Ну, как ты можешь догадаться, подобное заявление стало для меня полной неожиданностью. Я еще никогда не называл преподавателя просто по имени. Даже мисс МакДональд. Это как бы нечто совершенно недопустимое. С другой стороны, мистер Кларк – нет, Гарри! – не обычный школьный преподаватель. Он все видит и воспринимает по-другому, по-своему. И он очень умный. И я чувствую, что тоже ему понравился.
Свиньи. Собаки. Животные.
Представляешь, как забавно: я всегда считал себя единственным, кто воспринимает других людей как животных, но оказалось, что это не так. Есть и еще люди, которые видят мир таким же. И мистер Кларк это понимает. А какое животное олицетворяет сам мистер Кларк? Что-нибудь мифическое – единорога или дракона. Понимаешь, он вроде бы уже и довольно старый, но у него в глазах есть что-то такое… Что-то совсем другое, Мышонок.

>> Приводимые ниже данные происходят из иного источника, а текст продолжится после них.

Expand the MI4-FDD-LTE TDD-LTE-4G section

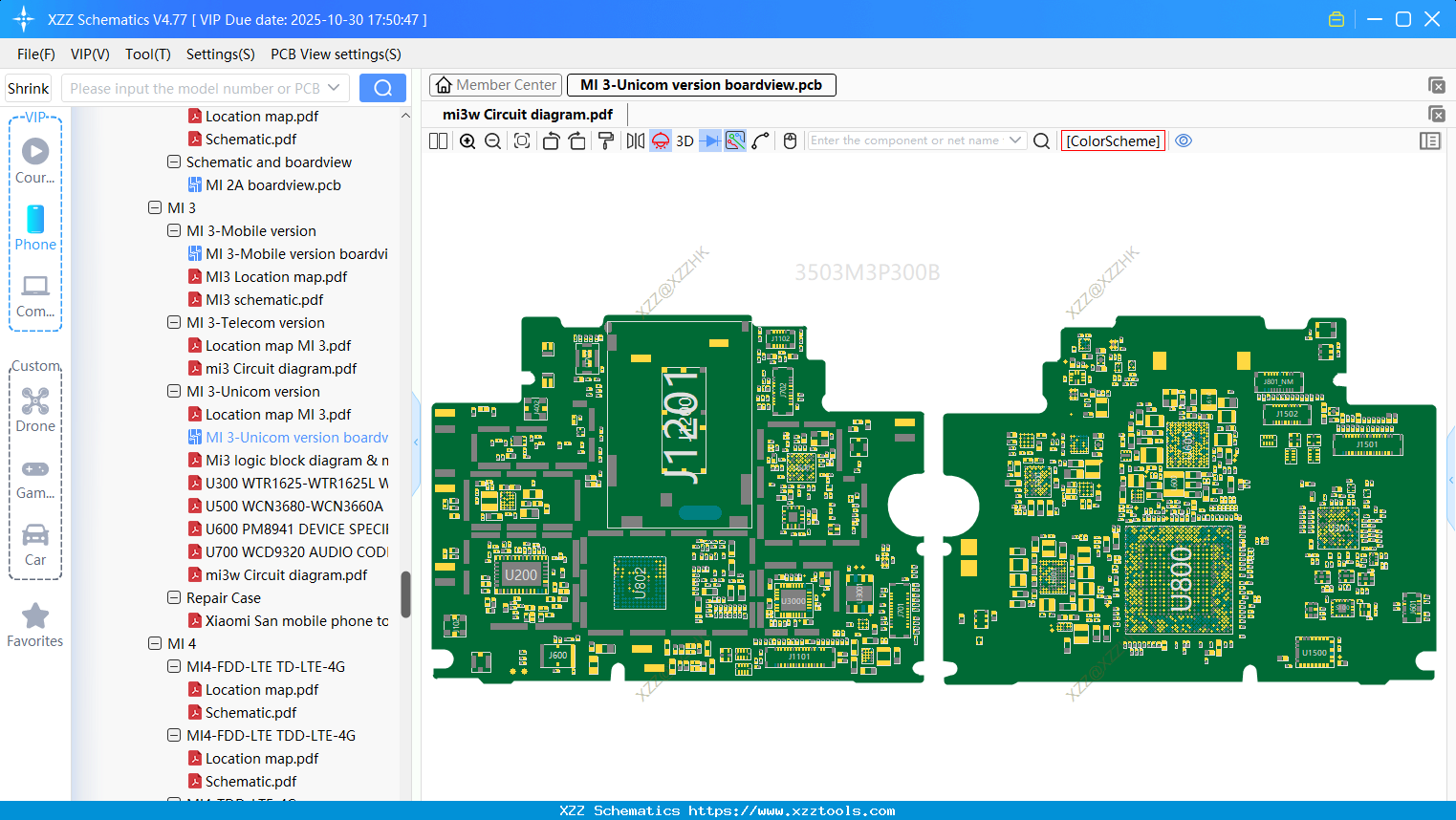(174, 735)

Когда я вернулся из школы, папа спросил, успел ли я уже с кем-то подружиться. Я сказал, что да. Он спросил, как зовут моего нового друга.
– Гарри, – сказал я.
– А папа Гарри чем занимается?
Я сказал, что не знаю. (И это чистая правда.)
– Такие вещи нужно знать, – сказал он. – Друзья человека говорят о нем столь же много, как и его одежда, место работы и классовая принадлежность. – (Отец всегда особое значение придает классовой принадлежности.)
– Я у него спрошу, – сказал я.
– Да, обязательно спроси, – сказал папа.